Oishi, a social psychologist who grew up in Japan and then moved to the United States at 23, is interested in comparing how people from East Asia and the United States respond to the daily events of life.
He and his colleagues surveyed more than 350 college students in Japan, Korea and the United States over a three-week period. The students recorded daily their general state of satisfaction or dissatisfaction with life, as well as the number of positive and negative events they had during the course of each day.
The researchers found that the European-Americans needed nearly two positive events (such as getting complimented or getting an A) to return to their normal level of happiness after each negative event, such as getting a parking ticket or a lower grade than expected. The Koreans, Japanese and Asian-Americans generally needed only one positive event to make up for each negative event.

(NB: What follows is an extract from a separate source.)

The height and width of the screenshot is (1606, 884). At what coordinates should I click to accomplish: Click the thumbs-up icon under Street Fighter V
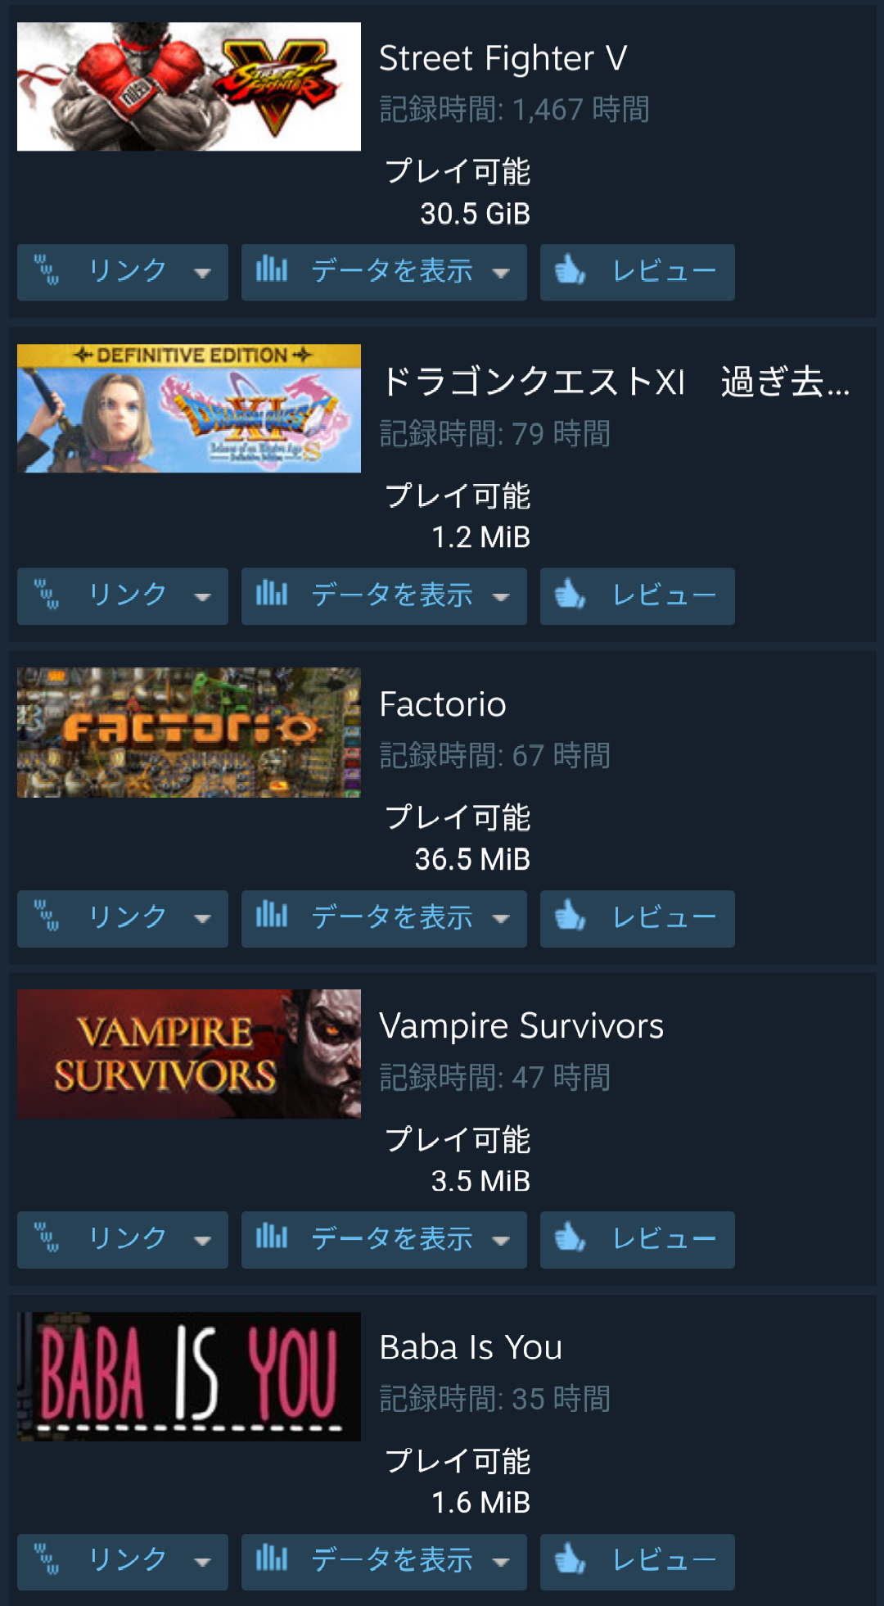coord(570,269)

Oishi said that people who become accustomed to numerous positive or happy events in their life are more likely to take a harder fall than people who have learned to accept the bad with the good. And because negative events have such a strong effect when occurring in the midst of numerous positive events, people find it difficult to be extremely happy. They reach a point of diminishing returns.
This is why the extreme happiness people may feel after buying a new car or a house, or getting married, can be rapidly diminished when the payments come due or the daily spats begin. It becomes a problem of ratio, or perspective.
"In general, it's good to have a positive perspective," Oishi said, "But unless you can switch your mindset to accept the negative facts of everyday life — that these things happen and must be accepted — it becomes very hard to maintain a comfortable level of satisfaction."
His advice: "Don't try to be happier."
His co-authors are Ed Diener, University of Illinois at Urbana–Champaign and The Gallup Organization, Dong-Won Choi of California State University, East Bay; Chu Kim-Prieto of the College of New Jersey, and Incheol Choi of Seoul National University.